There are two sentences below:

  1. The policeman looked at the boy.

  2. He took a look at me.

What is the difference between 'take a look' at and 'look at'in meaning?


1 Answer 1


No, they are different!

take a look is an idiom which means "to observe or examine someone or something."

On the other hand, looking at someone is merely an act of seeing someone.
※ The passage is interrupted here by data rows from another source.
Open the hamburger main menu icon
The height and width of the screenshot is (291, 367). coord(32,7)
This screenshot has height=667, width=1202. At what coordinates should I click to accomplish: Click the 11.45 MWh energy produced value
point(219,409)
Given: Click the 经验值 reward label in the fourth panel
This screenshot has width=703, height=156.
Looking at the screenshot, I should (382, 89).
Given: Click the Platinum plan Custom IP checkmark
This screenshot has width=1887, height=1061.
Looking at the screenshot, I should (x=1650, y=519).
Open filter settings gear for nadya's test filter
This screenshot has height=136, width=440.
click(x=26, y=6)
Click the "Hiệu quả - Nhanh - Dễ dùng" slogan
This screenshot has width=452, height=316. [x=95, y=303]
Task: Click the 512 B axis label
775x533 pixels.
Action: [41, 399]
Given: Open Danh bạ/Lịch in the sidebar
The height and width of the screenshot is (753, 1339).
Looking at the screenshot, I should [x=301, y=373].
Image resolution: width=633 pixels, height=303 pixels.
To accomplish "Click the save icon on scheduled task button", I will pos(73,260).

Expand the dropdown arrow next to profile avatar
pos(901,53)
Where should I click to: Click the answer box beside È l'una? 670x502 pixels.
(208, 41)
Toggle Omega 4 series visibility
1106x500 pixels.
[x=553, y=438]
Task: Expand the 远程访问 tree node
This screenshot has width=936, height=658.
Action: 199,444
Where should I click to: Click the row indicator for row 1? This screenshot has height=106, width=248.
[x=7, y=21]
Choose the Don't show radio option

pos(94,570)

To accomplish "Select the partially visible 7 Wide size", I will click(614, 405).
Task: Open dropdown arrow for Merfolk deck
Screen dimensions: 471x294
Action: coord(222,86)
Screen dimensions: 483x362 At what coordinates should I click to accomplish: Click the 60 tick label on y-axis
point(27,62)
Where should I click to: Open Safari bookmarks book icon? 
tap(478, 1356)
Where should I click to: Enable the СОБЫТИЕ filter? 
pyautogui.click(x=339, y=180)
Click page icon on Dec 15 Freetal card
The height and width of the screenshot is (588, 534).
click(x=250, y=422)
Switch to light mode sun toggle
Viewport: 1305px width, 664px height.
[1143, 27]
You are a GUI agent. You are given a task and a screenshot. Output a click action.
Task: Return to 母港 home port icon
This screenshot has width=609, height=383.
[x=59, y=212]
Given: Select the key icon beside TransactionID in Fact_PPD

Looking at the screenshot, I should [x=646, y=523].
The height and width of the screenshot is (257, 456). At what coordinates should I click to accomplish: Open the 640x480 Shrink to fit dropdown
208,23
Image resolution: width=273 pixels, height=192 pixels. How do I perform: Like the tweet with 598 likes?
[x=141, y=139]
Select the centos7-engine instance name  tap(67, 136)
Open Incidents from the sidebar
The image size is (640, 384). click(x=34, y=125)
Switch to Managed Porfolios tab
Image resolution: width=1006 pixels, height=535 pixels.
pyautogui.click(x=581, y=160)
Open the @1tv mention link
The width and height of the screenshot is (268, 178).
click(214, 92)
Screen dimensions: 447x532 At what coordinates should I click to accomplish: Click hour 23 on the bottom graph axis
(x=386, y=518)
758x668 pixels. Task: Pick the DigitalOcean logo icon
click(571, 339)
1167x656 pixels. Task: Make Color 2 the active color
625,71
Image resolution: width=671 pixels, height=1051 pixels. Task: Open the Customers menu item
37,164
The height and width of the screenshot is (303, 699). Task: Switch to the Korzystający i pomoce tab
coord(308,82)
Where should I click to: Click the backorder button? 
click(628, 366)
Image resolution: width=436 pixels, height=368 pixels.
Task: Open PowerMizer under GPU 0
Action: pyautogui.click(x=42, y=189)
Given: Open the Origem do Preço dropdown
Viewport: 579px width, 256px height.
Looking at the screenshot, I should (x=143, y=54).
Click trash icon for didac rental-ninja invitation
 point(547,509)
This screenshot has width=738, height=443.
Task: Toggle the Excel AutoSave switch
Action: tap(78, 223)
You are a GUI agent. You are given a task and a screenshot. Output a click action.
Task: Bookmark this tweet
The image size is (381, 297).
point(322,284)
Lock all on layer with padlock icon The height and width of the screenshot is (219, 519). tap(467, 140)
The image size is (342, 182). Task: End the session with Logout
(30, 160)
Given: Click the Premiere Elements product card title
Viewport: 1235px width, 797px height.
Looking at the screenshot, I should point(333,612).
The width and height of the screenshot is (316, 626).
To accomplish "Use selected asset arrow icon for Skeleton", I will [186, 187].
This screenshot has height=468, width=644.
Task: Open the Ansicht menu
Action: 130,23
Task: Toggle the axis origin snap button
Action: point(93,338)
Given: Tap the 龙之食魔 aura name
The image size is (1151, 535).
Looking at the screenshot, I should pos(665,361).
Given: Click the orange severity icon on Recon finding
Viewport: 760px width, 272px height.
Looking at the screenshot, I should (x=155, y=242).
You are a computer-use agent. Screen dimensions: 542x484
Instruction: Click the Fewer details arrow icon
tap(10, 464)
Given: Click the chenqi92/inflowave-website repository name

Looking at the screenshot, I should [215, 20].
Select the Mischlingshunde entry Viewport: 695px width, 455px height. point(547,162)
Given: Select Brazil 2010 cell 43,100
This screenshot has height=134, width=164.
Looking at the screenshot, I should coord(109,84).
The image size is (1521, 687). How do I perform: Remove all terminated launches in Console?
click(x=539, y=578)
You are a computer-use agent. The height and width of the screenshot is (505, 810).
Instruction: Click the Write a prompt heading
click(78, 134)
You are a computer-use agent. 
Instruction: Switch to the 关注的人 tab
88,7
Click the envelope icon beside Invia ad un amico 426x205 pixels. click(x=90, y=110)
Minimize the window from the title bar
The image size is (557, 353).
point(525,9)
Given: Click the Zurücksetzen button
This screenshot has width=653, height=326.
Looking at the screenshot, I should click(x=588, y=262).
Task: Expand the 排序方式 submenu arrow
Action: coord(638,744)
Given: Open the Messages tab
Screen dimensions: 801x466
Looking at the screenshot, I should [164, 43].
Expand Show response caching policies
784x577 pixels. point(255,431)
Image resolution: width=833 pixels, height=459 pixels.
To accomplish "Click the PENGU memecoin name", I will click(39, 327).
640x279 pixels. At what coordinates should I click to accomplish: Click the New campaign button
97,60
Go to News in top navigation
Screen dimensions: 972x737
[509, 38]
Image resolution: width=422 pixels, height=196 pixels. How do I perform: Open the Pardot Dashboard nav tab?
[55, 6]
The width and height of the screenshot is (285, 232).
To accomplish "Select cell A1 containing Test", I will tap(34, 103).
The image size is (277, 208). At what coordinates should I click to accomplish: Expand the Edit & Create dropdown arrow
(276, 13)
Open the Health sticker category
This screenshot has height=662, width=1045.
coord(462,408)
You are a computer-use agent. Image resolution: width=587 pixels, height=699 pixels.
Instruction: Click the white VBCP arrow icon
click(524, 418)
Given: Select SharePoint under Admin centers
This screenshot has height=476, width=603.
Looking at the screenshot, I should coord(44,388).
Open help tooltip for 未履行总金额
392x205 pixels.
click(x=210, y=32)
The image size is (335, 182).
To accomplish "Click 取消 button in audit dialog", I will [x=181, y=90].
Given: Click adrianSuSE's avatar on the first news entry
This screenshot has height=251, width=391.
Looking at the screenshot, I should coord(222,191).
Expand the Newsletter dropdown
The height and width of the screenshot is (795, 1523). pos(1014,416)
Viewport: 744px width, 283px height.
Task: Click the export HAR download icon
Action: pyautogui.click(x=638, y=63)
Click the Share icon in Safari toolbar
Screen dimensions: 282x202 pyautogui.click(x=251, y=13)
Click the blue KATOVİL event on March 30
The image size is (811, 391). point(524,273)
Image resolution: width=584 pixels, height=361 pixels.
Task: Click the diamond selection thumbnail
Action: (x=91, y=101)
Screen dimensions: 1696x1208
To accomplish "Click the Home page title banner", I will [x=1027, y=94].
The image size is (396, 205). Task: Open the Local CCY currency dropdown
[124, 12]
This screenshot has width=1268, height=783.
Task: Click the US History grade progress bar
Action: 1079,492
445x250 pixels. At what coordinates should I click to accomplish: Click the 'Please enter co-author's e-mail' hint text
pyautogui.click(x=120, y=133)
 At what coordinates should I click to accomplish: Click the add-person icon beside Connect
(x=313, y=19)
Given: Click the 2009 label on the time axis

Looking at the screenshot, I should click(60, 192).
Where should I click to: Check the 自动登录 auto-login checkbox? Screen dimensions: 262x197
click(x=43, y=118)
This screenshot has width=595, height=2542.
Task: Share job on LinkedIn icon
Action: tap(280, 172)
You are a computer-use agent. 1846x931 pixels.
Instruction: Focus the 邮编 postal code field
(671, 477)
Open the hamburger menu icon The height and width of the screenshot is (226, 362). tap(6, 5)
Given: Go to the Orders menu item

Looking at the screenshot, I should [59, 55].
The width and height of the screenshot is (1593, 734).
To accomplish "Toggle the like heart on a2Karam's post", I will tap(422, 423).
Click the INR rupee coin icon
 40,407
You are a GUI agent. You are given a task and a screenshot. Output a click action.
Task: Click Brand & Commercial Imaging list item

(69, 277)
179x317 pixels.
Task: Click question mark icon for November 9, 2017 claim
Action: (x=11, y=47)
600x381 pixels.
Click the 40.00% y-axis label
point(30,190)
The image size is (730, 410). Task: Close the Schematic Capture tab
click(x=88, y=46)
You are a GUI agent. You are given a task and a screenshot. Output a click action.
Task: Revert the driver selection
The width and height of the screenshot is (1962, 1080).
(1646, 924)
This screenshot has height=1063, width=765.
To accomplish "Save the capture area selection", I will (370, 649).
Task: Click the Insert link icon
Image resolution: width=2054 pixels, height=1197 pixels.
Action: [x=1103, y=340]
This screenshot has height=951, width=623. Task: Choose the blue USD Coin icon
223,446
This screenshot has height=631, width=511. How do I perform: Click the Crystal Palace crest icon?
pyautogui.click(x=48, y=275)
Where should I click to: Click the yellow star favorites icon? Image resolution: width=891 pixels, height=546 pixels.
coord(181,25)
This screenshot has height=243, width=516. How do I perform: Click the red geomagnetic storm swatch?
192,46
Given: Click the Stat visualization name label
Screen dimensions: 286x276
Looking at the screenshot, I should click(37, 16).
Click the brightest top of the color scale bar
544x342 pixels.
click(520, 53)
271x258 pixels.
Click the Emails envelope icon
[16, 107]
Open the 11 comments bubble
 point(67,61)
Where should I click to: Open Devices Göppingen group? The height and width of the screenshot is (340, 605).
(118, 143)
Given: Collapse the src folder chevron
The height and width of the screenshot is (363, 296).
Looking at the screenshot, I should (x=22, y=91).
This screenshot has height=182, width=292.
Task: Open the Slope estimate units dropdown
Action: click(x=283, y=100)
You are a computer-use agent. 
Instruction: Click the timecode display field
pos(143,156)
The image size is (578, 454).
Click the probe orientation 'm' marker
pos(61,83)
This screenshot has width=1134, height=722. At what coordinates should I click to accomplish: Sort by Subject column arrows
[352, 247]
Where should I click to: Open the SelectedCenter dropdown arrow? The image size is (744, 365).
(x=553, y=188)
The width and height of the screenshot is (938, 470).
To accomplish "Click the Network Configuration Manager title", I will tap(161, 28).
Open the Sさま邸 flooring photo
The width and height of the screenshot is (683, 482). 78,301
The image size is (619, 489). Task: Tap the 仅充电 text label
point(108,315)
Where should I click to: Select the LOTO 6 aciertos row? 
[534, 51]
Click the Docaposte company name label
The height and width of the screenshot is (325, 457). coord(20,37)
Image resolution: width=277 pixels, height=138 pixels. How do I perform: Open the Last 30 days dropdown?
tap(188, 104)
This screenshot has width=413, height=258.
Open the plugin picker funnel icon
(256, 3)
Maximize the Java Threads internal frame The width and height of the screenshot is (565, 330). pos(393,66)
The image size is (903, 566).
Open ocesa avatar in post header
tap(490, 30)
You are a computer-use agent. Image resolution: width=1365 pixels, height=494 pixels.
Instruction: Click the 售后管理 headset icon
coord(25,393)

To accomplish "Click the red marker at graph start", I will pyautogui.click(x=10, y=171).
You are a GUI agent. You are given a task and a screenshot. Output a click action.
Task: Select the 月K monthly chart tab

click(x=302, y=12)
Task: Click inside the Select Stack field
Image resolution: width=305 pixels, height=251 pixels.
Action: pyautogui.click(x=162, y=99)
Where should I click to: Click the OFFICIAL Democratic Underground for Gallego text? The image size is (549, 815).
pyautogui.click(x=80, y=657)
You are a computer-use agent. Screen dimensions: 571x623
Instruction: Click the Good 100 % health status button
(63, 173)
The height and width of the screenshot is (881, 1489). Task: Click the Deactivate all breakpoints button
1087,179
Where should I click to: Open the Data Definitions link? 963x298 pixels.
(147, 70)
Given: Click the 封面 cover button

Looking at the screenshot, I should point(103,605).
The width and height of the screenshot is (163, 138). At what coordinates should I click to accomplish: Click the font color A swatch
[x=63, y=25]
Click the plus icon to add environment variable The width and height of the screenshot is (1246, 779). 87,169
The purpose of the former one is different.

You look at some product as a normal physiological gesture but if you 'take a look' at the same product, you have a purpose to study/observe it.

  • 1
    +1. My car's been acting up, so I'm going to have the mechanic take a look at it.
    – TimR
    Commented Jun 15, 2016 at 10:02
  • Considering the fact that this question is exactly the same question asked on ES, Can this post be a duplicate? see here: english.stackexchange.com/questions/22827/…
    – Cardinal
    Commented Jun 15, 2016 at 12:50
  • @TRomano I hope you didn't mean to say that I asked the mechanic to look at my car doesn't mean I asked the mechanic to take/have a look at my car! Commented Jun 15, 2016 at 14:21
  • 1
    The mechanic could say, "Park your car in the lot tonight, and drop your keys through the after-hours slot. I will {take a look at it|look at it} tomorrow." While "look at" can mean either "direct one's gaze towards" or "examine in a brief or cursory manner", "take a look at" never means simply "direct one's gaze towards". It always means "to examine, to size up or assess". If you take your car to the mechanic because it's making a noise and ask him "to take a look at it", you don't expect a bill for $1500. You want a quick opinion of what might be wrong, not a full-blown investigation.
    – TimR
    Commented Jun 15, 2016 at 17:44
  • 1
    @Damkerng T. I don't see what is misleading about my mechanic example. Care to elaborate how it misleads? Care to give me a counterexample, where "take a look at" simply means "turn one's gaze towards" with no implication of "briefly examine" or "quick, cursory perusal"? Looking and examining are quite different. There's no splitting of hairs there.